Women's Health Group, Epidemiology Branch, National Institute of Environmental Health Sciences, Research Triangle Park, North Carolina.
Department of Statistics, University of Virginia, Charlottesville, Virginia.
F S Sci. 2023 May;4(2):172-180. doi: 10.1016/j.xfss.2023.03.006. Epub 2023 Apr 5.
To examine the association between keloids, hypertrophic scars, and uterine fibroid incidence as well as growth. Both keloids and fibroids are fibroproliferative conditions that have been reported to be more prevalent among Blacks than Whites, and they share similar fibrotic tissue structures, including extracellular matrix composition, gene expression, and protein profiles. We hypothesized that women with a history of keloids would have greater uterine fibroid development.

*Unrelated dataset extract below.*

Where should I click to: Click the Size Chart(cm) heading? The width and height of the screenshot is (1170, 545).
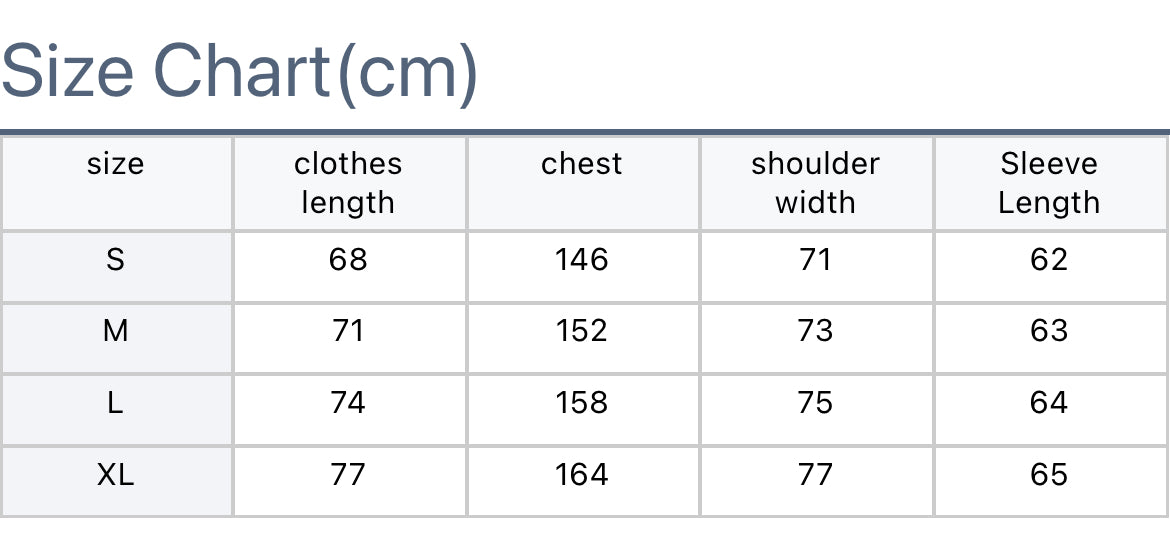click(x=240, y=72)
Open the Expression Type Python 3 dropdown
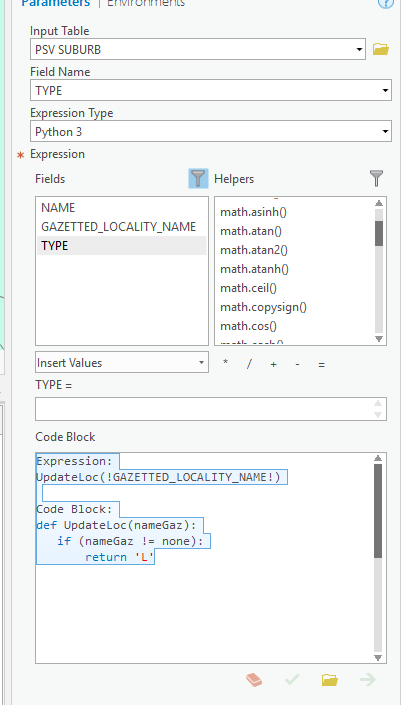 coord(386,132)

A prospective community cohort study (enrollment 2010-2012) with 4 study visits over 5 years to conduct standardized ultrasounds to detect and measure fibroids ≥0.5 cm in diameter, assess the history of keloid and hypertrophic scars, and update covariates.
Detroit, Michigan area.
A total of 1,610 self-identified Black and/or African American women aged 23-35 years at enrollment without a previous clinical diagnosis of fibroids.
EXPOSURE(S): Keloids (raised scars that grow beyond the margins of the original injury) and hypertrophic scars (raised scars that stay within the bounds of the original injury). Because of the difficulties in distinguishing keloids and hypertrophic scars, we separately examined the history of keloids and the history of either keloids or hypertrophic scars (any abnormal scarring) and their associations with fibroid incidence and growth.

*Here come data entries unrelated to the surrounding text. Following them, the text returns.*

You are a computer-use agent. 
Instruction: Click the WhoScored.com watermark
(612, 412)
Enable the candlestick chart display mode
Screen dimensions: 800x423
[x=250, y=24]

MAIN OUTCOME MEASURE(S): Fibroid incidence (new fibroid after a fibroid-free ultrasound at enrollment) was assessed using Cox proportional-hazards regression. Fibroid growth was assessed using linear mixed models. The estimates for the change in log volume per 18 months were converted to the estimated percentage difference in volume for scarring vs. no-scarring. Both incidence and growth models were adjusted for time-varying demographic, reproductive, and anthropometric factors.

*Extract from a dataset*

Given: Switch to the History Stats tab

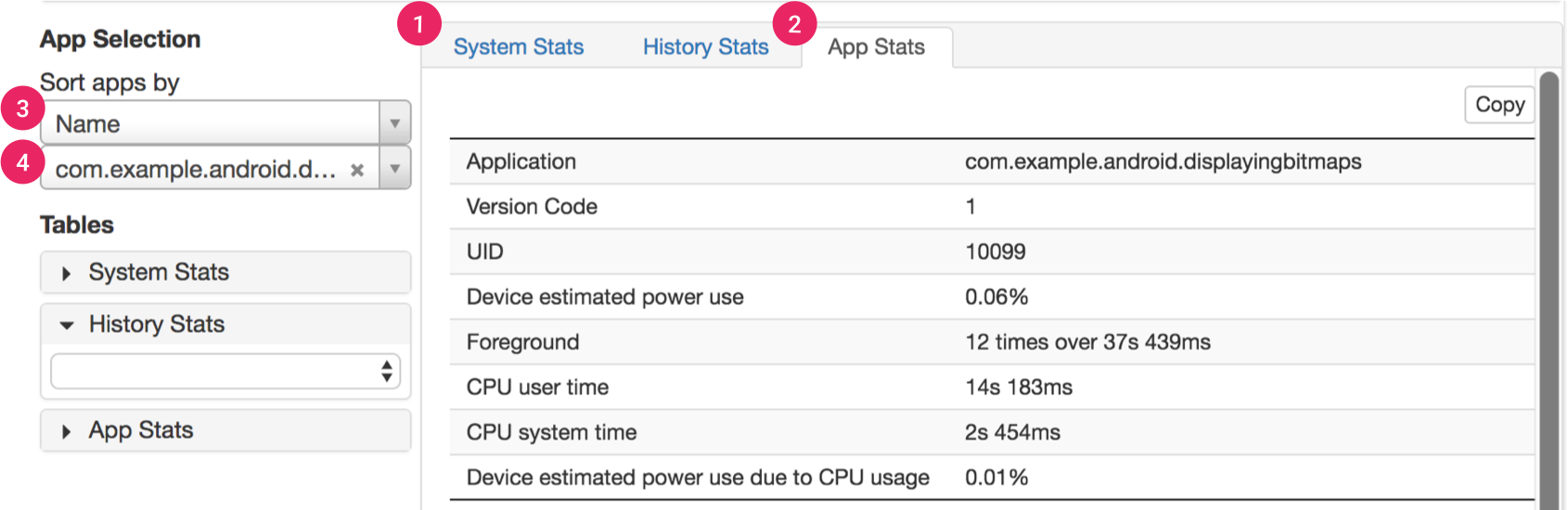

RESULT(S): Of the 1,230 fibroid-free participants, 199 (16%) reported ever having keloids, 578 (47%) reported keloids or hypertrophic scars, and 293 (24%) developed incident fibroids. Neither keloids (adjusted hazard ratio = 1.04; 95% confidence interval: 0.77, 1.40) nor any abnormal scarring (adjusted hazard ratio = 1.10; 95% confidence interval: 0.88, 1.38) were associated with fibroid incidence. Fibroid growth differed little by scarring status.
CONCLUSION(S): Despite molecular similarities, self-reported keloid and hypertrophic scars did not show an association with fibroid development. Future research may benefit from the examination of dermatologist-confirmed keloids or hypertrophic scars; however, our data suggest little shared susceptibility for these 2 types of fibrotic conditions.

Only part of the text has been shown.